Gibt es keine Anhaltspunkte für eine zugrundeliegende Erkrankung oder liegt eine persistierende Thrombozytose trotz erfolgreicher Behandlung der Grunderkrankung vor, ist dies ein deutlicher Hinweis auf das Vorliegen einer primären Thrombozytose und damit auf eine hämatologische Systemerkrankung, zumeist in Form einer myeloproliferativen Neoplasie. In diese Gruppe gehören die essentielle Thrombozythämie, die Polycythaemia vera, die primäre Myelofibrose und die chronische myeloische Leukämie. 

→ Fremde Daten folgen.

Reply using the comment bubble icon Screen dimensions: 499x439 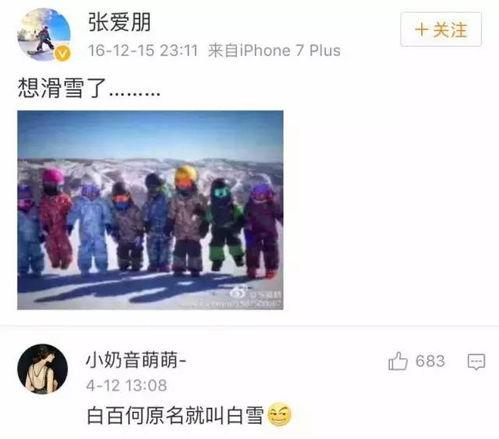(476, 361)
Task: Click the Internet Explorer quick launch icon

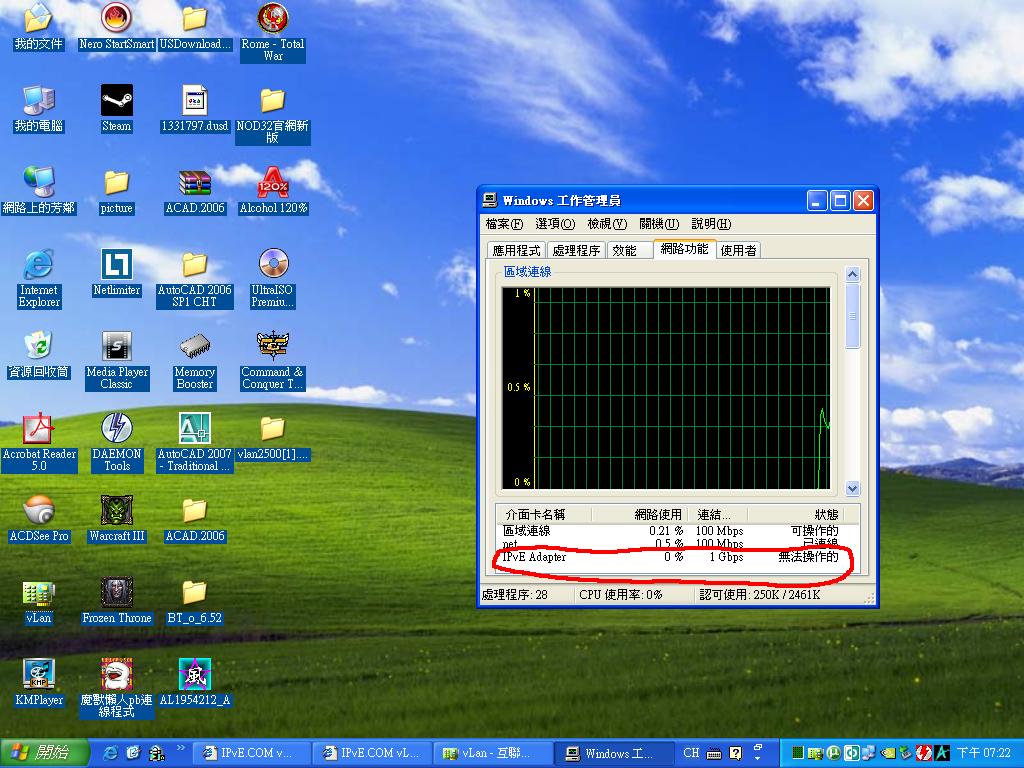Action: [x=110, y=753]
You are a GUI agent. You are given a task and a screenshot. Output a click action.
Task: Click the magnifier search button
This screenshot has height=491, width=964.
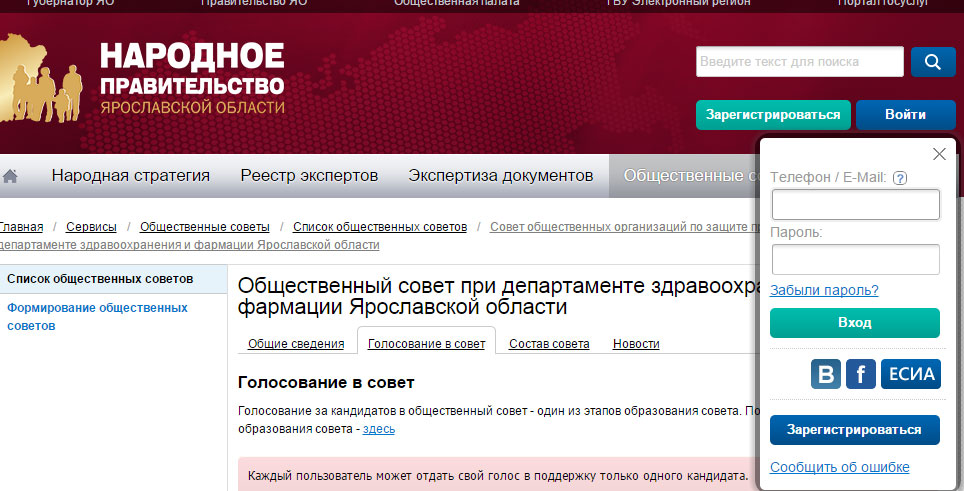pyautogui.click(x=932, y=62)

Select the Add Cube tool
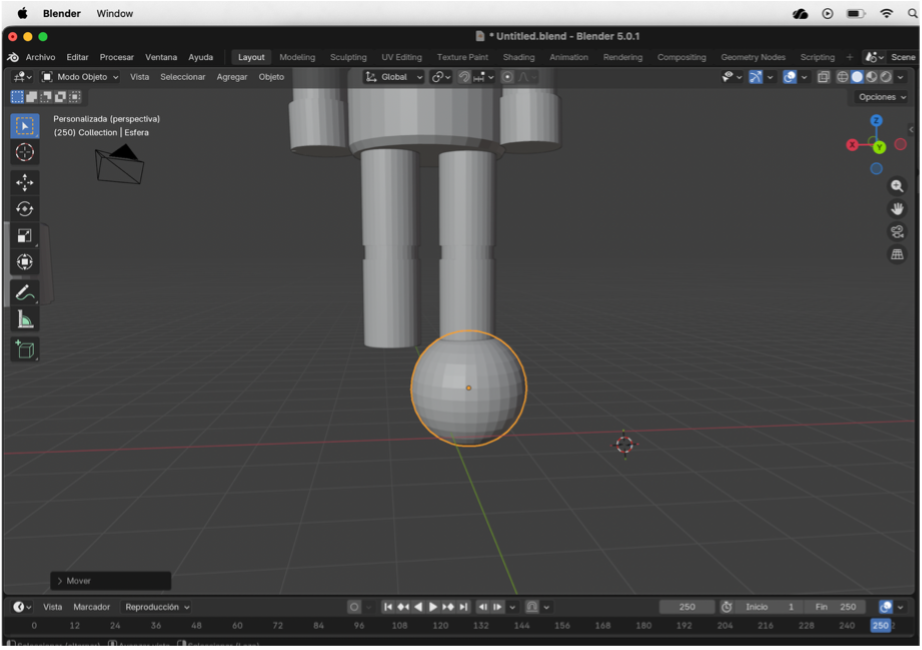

Die weiterführende Diagnostik und Therapie erfolgen in der fachärztlichen Praxis für Hämatologie und Onkologie. Deren Aufgabe ist die Indizierung und Koordinierung der erforderlichen weiteren diagnostischen Maßnahmen, wie zusätzliche Laboruntersuchungen, Knochenmarkzytologie und -histologie, molekulargenetische und zytogenetische Untersuchungen.

Weitere Empfehlungen

Verlaufsdiagnostik/Therapiekontrolle:

Um den Therapieerfolg zu überprüfen, sind nach Behandlungsbeginn und abhängig von der zugrundeliegenden Erkrankung weitere Blutbildkontrollen in mehrmonatigen Abständen indiziert.

Literaturverzeichnis

  • Diagnostic pathway for the investigation of thrombocytosis; Harrison et al., Br J Haematol. 2013 May;161(4):604-6
  • Investigating thrombocytosis; Mathur et al., BMJ. 2019 Jul 4;366:l4183; Erratum in: BMJ. 2019 Dec 4;367:l4569
  • Klinikhandbuch Labordiagnostische Pfade, W. Hofmann, J. Aufenanger, G. Hoffmann (Hrsg.), De Gruyter Verlag, 2. Auflage, 2014
  • Labor und Diagnose, Thomas L., Internetausgabe https://www.labor-und-diagnose.de/, Release 5, 2023
  • Labor und Diagnose, Thomas L., TH-Books, 8. Auflage, 2012
  • Myeloproliferative Neoplasien (MPN) (früher: Chronische Myeloproliferative Erkrankungen (CMPE)); Onkopedialeitlinie, Stand September 2021, Deutsche Gesellschaft für Hämatologie und Medizinische Onkologie (DGHO)
  • Thrombozytose; Diagnostische Pfade in der Laboratoriumsmedizin, Stand April 2019, Nordlicht aktuell
  • Thrombozytose; Diagnostischer Pfad, Stand Januar 2022, Labor 28

Hinweis: Die Laborpfade sind lediglich eine Empfehlung und nicht verbindlich.